Democrat Steny Hoyer has raised and spent twice as much as Republican Audrey Scott, his opponent in the special congressional election in Maryland's 5th District, according to reports filed yesterday.

Hoyer reported to the Federal Elections Commission that he raised $201,012 and spent $156,877 in the six-week period that ended April 30. Most of that money was raised and spent for Hoyer's successful campaign against 18 other Democratic candidates in the April 7 primary.

During the same period, Scott raised $92,124 and spent $62,030, with about a third of that amount used in her underdog primary race, she reported.

A third candidate who will appear on the ballot May 19, Libertarian Tom Mathers, said he did not file a report with the FEC yesterday because he has not raised and spent enough money to be required to do so. He said his campaign has raised about $5,200, a large portion of which was spent in gathering petitions that were needed in order for Mathers to appear on the special election ballot.

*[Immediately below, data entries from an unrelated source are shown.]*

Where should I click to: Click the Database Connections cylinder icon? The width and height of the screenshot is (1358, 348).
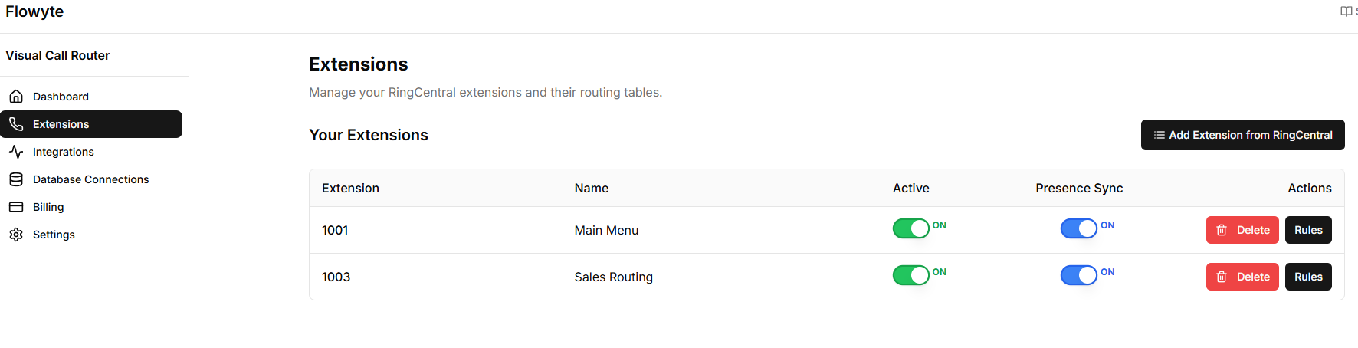tap(16, 179)
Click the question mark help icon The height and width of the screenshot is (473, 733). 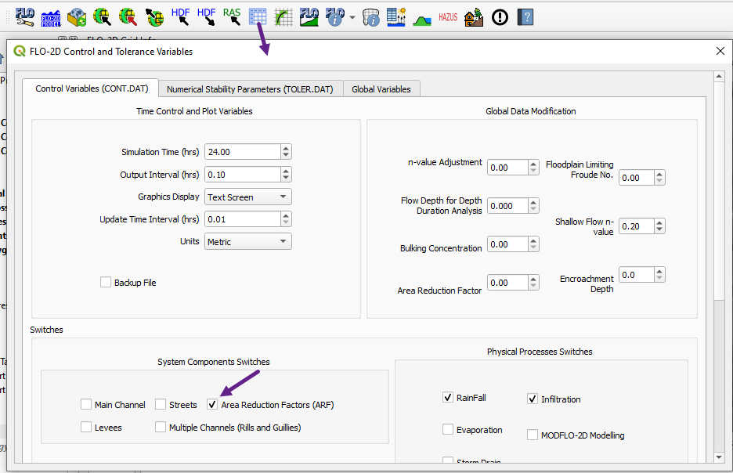click(x=525, y=16)
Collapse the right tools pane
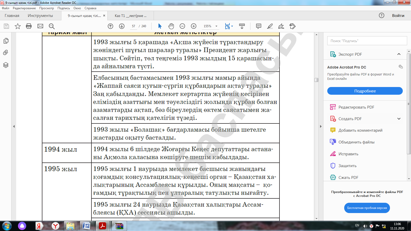This screenshot has width=411, height=231. 321,126
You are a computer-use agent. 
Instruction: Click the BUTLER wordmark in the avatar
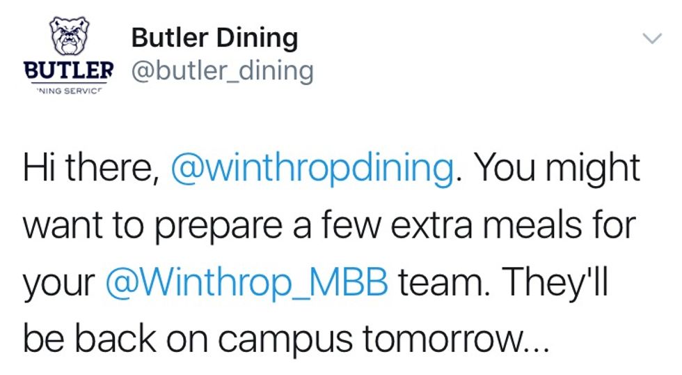click(68, 70)
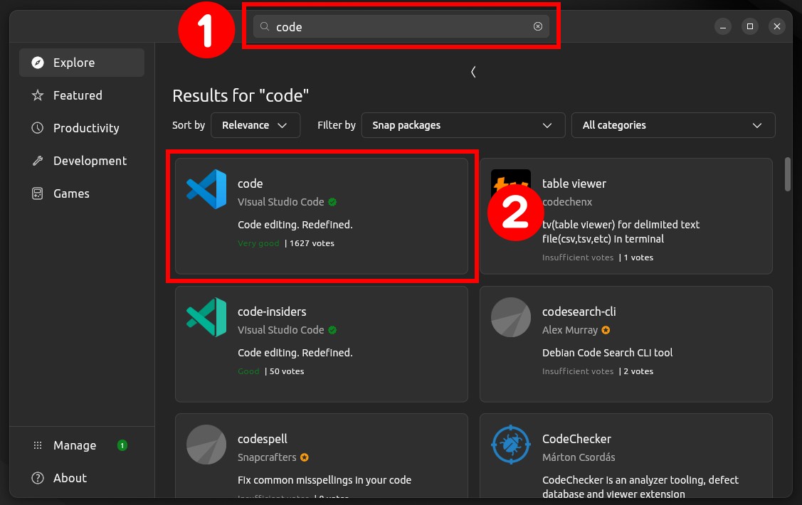Open the table viewer snap card
Image resolution: width=802 pixels, height=505 pixels.
pyautogui.click(x=626, y=216)
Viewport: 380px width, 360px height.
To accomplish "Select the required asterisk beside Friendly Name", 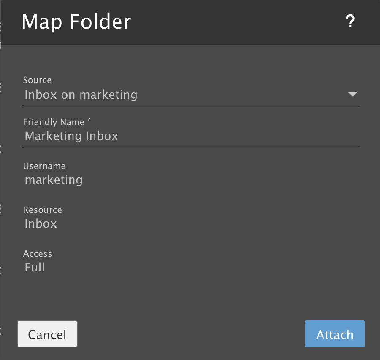I will [89, 121].
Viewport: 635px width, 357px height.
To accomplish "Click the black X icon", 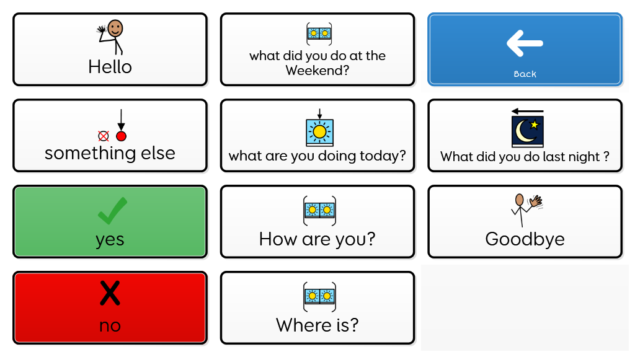I will pyautogui.click(x=110, y=293).
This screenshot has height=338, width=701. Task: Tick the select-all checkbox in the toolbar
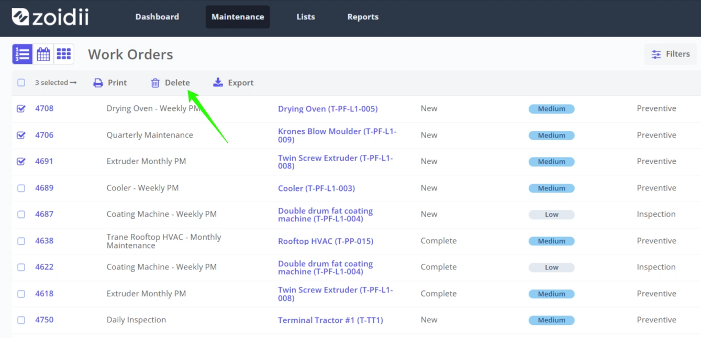pyautogui.click(x=21, y=83)
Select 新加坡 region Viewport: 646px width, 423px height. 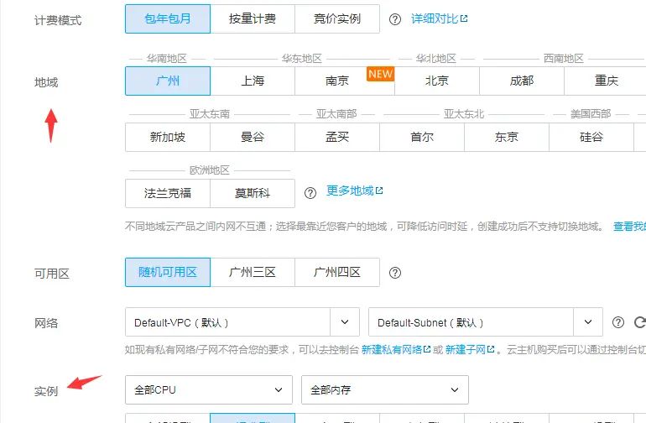168,137
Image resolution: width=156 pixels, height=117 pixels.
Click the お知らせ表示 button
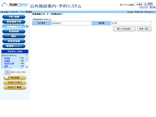(x=15, y=83)
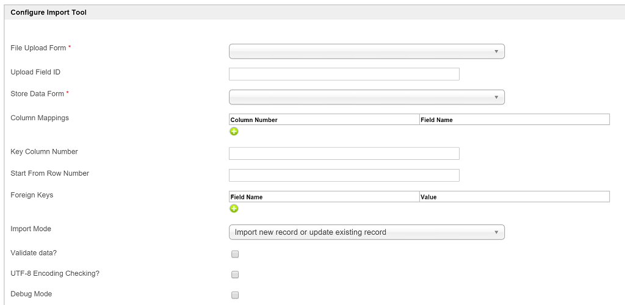The width and height of the screenshot is (625, 305).
Task: Click the Upload Field ID text box
Action: pos(344,74)
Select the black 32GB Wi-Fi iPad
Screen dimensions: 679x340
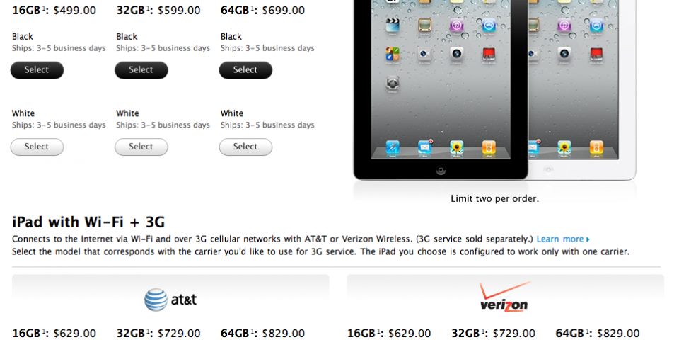[141, 70]
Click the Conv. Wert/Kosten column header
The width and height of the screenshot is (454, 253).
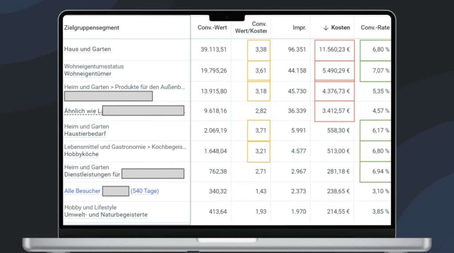point(251,28)
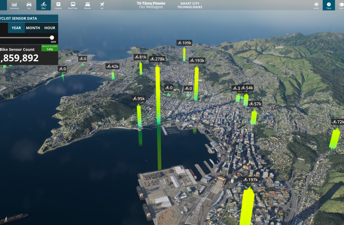Select the Air plane icon

coord(102,5)
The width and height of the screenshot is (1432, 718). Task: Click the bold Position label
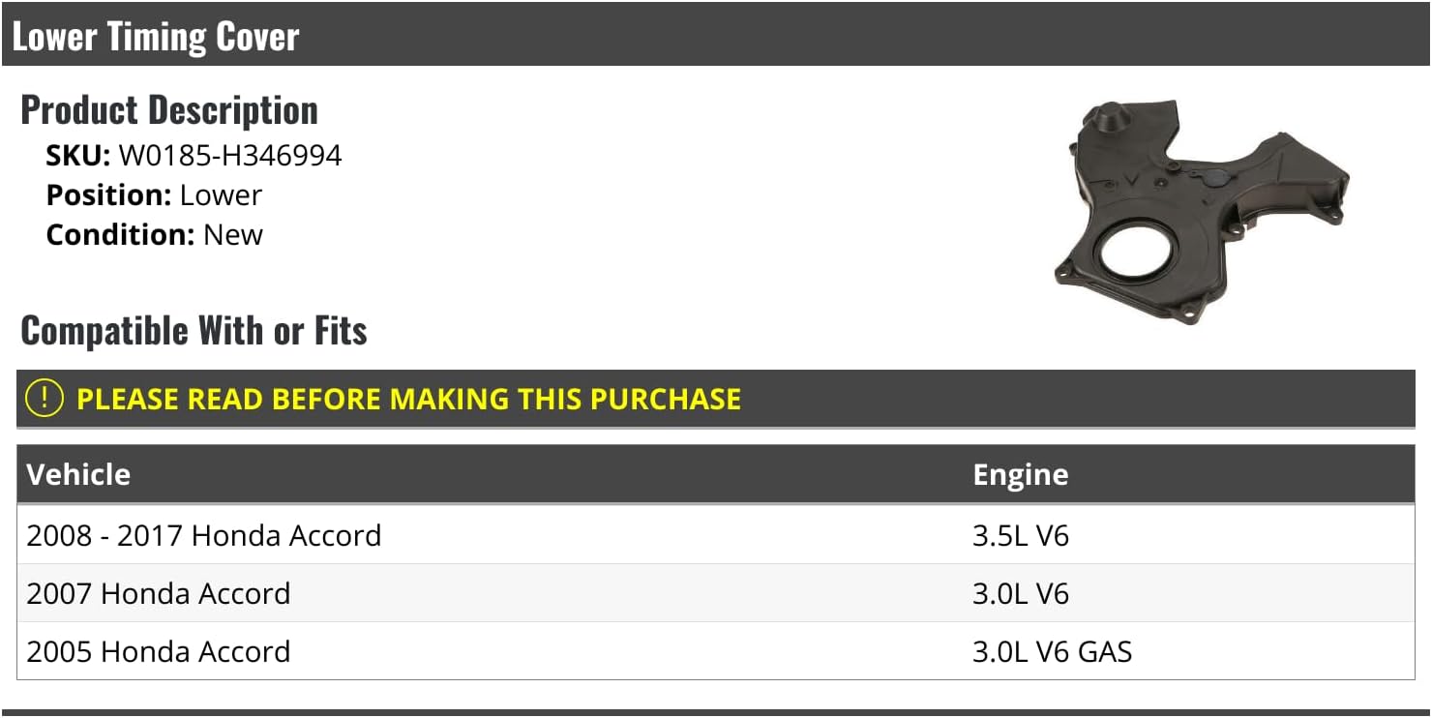pyautogui.click(x=108, y=194)
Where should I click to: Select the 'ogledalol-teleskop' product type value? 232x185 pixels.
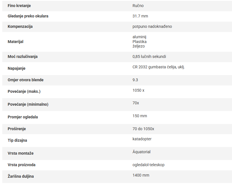click(148, 165)
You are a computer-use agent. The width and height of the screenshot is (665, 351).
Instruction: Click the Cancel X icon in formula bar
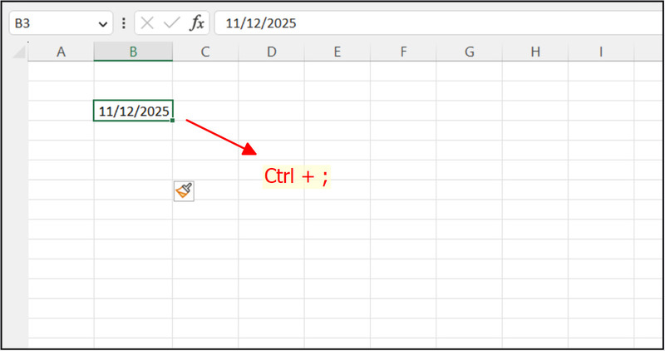(x=147, y=23)
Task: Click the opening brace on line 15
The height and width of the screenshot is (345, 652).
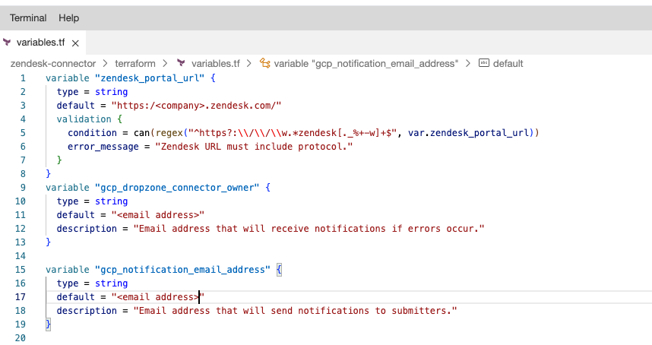Action: click(279, 270)
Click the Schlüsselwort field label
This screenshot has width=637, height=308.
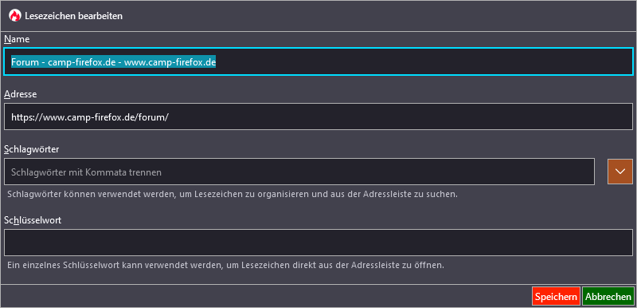pos(33,220)
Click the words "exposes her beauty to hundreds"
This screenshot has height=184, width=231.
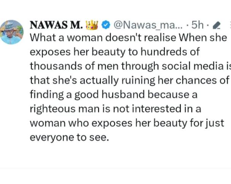click(x=113, y=52)
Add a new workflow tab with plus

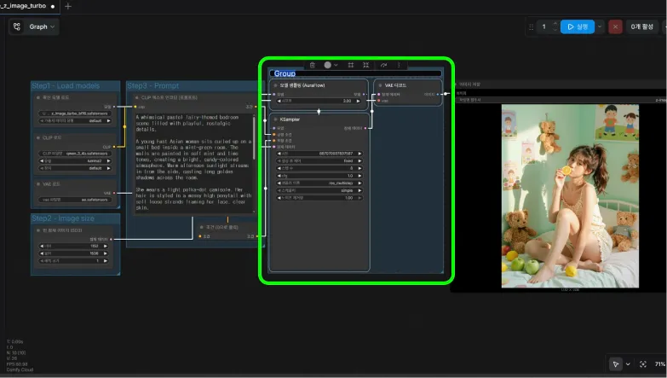(x=68, y=6)
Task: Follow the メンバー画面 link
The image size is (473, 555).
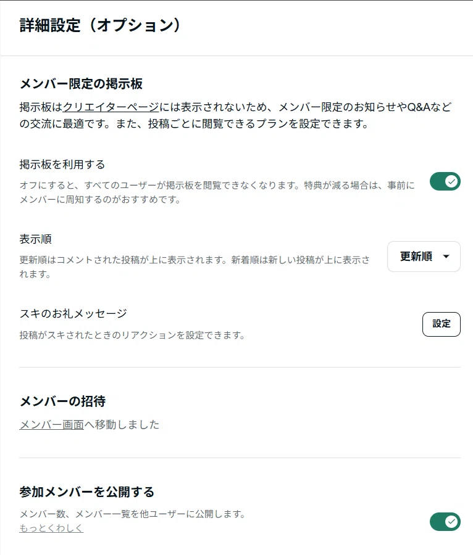Action: pos(51,424)
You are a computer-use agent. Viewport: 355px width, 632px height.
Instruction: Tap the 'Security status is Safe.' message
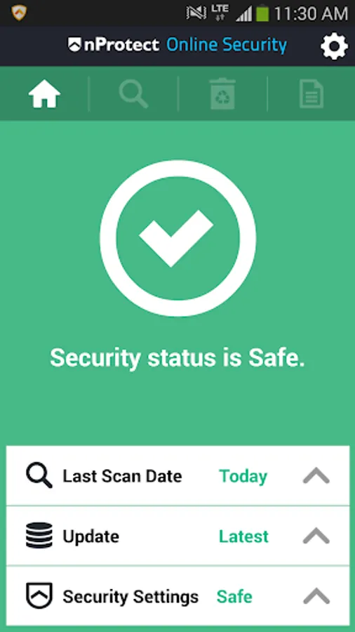pyautogui.click(x=177, y=358)
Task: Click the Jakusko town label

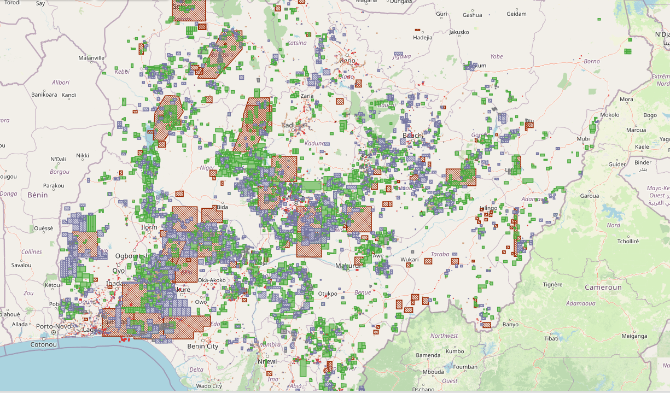Action: (459, 32)
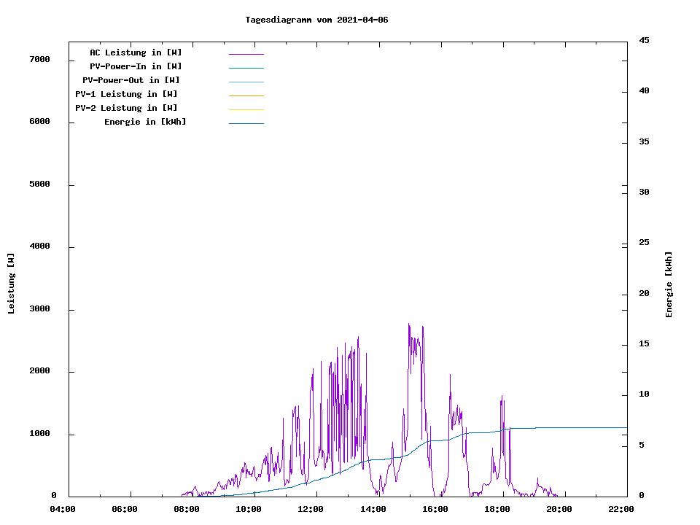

The reports show that Hoyer has been most successful in winning major contributions from individuals and political action committees, groups formed by businesses and unions to help fund political campaigns.

Hoyer raised $120,462 from individuals, including lawyers, businessmen and state legislators who served with him in the Maryland General Assembly or were part of the Prince George's County Democratic organization he helped fashion and run throughout much of the 1970s. Among those contributing to Hoyer were former U.S. Sen. Joseph Tydings III and former U.S. Attorney General Benjamin Civiletti.

Hoyer also raised $62,050 from political action committees, most of which are labor unions that feel most threatened by the prospect of another Republican in the House of Representatives.

Scott has raised $43,824 from individuals since her preprimary financial report was filed in March. Most of that amount -- $35,789 -- is not itemized in her report and therefore the source of it cannot be identified. Federal law requires only that contributors of more than $200 be identified and Scott's campaign manager said yesterday the unitemized contributions were from persons giving less than that amount.

Despite an effort to win large amounts of political action committee money, Scott reported receiving only $10,000 from such groups. Her campaign manager said they have received $60,000 more since the report was filed, some of it from political action groups. State and national Republican party committees have given Scott $21,300, $3,000 more than the Democrats have given Hoyer. Included in the funds raised by Scott is about $12,000 in loans from herself and several friends. Hoyer has no outstanding loans.

On the spending side, both candidates have used their money for such traditional campaign items as stamps, telephones, brochures, polls and campaign advertisements.